__Stored rows__.

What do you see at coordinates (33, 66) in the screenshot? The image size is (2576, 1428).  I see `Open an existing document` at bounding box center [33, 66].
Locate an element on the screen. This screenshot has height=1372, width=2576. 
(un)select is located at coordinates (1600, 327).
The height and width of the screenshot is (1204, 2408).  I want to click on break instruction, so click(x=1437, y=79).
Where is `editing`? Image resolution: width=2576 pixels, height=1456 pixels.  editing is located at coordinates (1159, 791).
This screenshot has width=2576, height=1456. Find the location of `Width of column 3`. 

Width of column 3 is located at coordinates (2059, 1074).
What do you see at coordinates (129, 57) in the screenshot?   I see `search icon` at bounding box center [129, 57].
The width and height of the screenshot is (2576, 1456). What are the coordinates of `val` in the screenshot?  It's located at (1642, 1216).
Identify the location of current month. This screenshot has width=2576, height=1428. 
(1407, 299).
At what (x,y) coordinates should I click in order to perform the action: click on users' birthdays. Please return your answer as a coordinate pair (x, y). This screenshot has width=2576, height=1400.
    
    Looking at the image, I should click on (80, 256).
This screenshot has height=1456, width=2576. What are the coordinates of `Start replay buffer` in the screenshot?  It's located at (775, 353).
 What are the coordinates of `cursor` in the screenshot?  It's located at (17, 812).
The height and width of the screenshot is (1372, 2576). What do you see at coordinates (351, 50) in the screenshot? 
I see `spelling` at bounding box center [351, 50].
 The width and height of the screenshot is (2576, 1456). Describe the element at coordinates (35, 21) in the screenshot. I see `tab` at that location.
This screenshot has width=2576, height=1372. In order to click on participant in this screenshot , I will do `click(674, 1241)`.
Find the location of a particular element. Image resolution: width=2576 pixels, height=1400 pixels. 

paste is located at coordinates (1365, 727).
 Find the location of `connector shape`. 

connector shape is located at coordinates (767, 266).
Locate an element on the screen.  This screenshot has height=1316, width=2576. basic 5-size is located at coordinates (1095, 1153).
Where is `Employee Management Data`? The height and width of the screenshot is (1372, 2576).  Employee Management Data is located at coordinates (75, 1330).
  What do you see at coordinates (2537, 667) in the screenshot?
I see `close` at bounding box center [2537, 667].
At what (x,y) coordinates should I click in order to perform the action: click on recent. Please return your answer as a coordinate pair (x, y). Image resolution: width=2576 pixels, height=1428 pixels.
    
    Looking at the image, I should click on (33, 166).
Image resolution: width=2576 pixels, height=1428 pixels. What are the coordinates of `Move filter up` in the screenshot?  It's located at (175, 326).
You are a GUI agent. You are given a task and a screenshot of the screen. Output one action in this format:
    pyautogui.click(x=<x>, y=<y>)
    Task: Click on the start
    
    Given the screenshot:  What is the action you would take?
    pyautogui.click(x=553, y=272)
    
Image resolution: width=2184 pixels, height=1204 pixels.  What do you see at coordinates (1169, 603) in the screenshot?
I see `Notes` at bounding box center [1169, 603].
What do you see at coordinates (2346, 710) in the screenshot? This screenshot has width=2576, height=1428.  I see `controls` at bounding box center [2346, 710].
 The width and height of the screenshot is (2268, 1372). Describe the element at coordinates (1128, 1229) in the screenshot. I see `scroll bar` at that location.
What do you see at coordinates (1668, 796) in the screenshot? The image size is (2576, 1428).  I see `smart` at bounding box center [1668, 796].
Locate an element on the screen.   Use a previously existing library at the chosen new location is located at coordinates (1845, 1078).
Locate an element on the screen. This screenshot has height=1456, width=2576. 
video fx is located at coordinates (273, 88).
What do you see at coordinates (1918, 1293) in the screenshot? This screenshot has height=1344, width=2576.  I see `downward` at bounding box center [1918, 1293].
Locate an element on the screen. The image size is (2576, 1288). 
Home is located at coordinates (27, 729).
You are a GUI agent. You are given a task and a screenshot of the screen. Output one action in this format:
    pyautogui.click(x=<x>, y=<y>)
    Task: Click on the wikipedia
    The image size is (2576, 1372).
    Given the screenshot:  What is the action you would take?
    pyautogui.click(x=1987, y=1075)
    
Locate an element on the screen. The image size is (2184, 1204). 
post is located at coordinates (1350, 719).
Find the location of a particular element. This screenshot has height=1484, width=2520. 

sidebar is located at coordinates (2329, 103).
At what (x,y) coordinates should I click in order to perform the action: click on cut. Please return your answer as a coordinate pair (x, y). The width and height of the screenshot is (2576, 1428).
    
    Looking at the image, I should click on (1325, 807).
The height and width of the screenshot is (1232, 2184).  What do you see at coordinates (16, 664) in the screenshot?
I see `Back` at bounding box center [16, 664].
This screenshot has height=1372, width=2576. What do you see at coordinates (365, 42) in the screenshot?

__Task objective__. Copy out all of the material above, line for line, without changing a single character.

__Response for this exercise__.
What do you see at coordinates (33, 66) in the screenshot? The image size is (2576, 1428).  I see `Open an existing document` at bounding box center [33, 66].
Locate an element on the screen. This screenshot has height=1372, width=2576. 
(un)select is located at coordinates (1600, 327).
The height and width of the screenshot is (1204, 2408).  I want to click on break instruction, so click(x=1437, y=79).
Where is `editing`? Image resolution: width=2576 pixels, height=1456 pixels.  editing is located at coordinates (1159, 791).
This screenshot has width=2576, height=1456. Find the location of `Width of column 3`. 

Width of column 3 is located at coordinates (2059, 1074).
What do you see at coordinates (129, 57) in the screenshot?   I see `search icon` at bounding box center [129, 57].
The width and height of the screenshot is (2576, 1456). What are the coordinates of `val` in the screenshot?  It's located at (1642, 1216).
Identify the location of current month. This screenshot has width=2576, height=1428. 
(1407, 299).
At what (x,y) coordinates should I click in order to perform the action: click on users' birthdays. Please return your answer as a coordinate pair (x, y). This screenshot has width=2576, height=1400.
    
    Looking at the image, I should click on (80, 256).
This screenshot has height=1456, width=2576. What are the coordinates of `Start replay buffer` in the screenshot?  It's located at (775, 353).
 What are the coordinates of `cursor` in the screenshot?  It's located at (17, 812).
The height and width of the screenshot is (1372, 2576). What do you see at coordinates (351, 50) in the screenshot? 
I see `spelling` at bounding box center [351, 50].
 The width and height of the screenshot is (2576, 1456). Describe the element at coordinates (35, 21) in the screenshot. I see `tab` at that location.
This screenshot has width=2576, height=1372. In order to click on participant in this screenshot , I will do `click(674, 1241)`.
Find the location of a particular element. Image resolution: width=2576 pixels, height=1400 pixels. 

paste is located at coordinates (1365, 727).
 Find the location of `connector shape`. 

connector shape is located at coordinates (767, 266).
Locate an element on the screen.  This screenshot has height=1316, width=2576. basic 5-size is located at coordinates (1095, 1153).
Where is `Employee Management Data`? The height and width of the screenshot is (1372, 2576).  Employee Management Data is located at coordinates (75, 1330).
  What do you see at coordinates (2537, 667) in the screenshot?
I see `close` at bounding box center [2537, 667].
At what (x,y) coordinates should I click in order to perform the action: click on recent. Please return your answer as a coordinate pair (x, y). Image resolution: width=2576 pixels, height=1428 pixels.
    
    Looking at the image, I should click on (33, 166).
Image resolution: width=2576 pixels, height=1428 pixels. What are the coordinates of `Move filter up` in the screenshot?  It's located at (175, 326).
You are a GUI agent. You are given a task and a screenshot of the screen. Output one action in this format:
    pyautogui.click(x=<x>, y=<y>)
    Task: Click on the start
    
    Given the screenshot:  What is the action you would take?
    pyautogui.click(x=553, y=272)
    
Image resolution: width=2184 pixels, height=1204 pixels.  What do you see at coordinates (1169, 603) in the screenshot?
I see `Notes` at bounding box center [1169, 603].
What do you see at coordinates (2346, 710) in the screenshot? This screenshot has width=2576, height=1428.  I see `controls` at bounding box center [2346, 710].
 The width and height of the screenshot is (2268, 1372). Describe the element at coordinates (1128, 1229) in the screenshot. I see `scroll bar` at that location.
What do you see at coordinates (1668, 796) in the screenshot? The image size is (2576, 1428).  I see `smart` at bounding box center [1668, 796].
Locate an element on the screen.   Use a previously existing library at the chosen new location is located at coordinates (1845, 1078).
Locate an element on the screen. This screenshot has height=1456, width=2576. 
video fx is located at coordinates (273, 88).
What do you see at coordinates (1918, 1293) in the screenshot? This screenshot has height=1344, width=2576.  I see `downward` at bounding box center [1918, 1293].
Locate an element on the screen. The image size is (2576, 1288). 
Home is located at coordinates (27, 729).
You are a GUI agent. You are given a task and a screenshot of the screen. Output one action in this format:
    pyautogui.click(x=<x>, y=<y>)
    Task: Click on the wikipedia
    The image size is (2576, 1372).
    Given the screenshot:  What is the action you would take?
    pyautogui.click(x=1987, y=1075)
    
Locate an element on the screen. The image size is (2184, 1204). 
post is located at coordinates (1350, 719).
Find the location of a particular element. This screenshot has height=1484, width=2520. 

sidebar is located at coordinates (2329, 103).
At what (x,y) coordinates should I click in order to perform the action: click on cut. Please return your answer as a coordinate pair (x, y). The width and height of the screenshot is (2576, 1428).
    
    Looking at the image, I should click on (1325, 807).
The height and width of the screenshot is (1232, 2184).  What do you see at coordinates (16, 664) in the screenshot?
I see `Back` at bounding box center [16, 664].
This screenshot has height=1372, width=2576. What do you see at coordinates (365, 42) in the screenshot?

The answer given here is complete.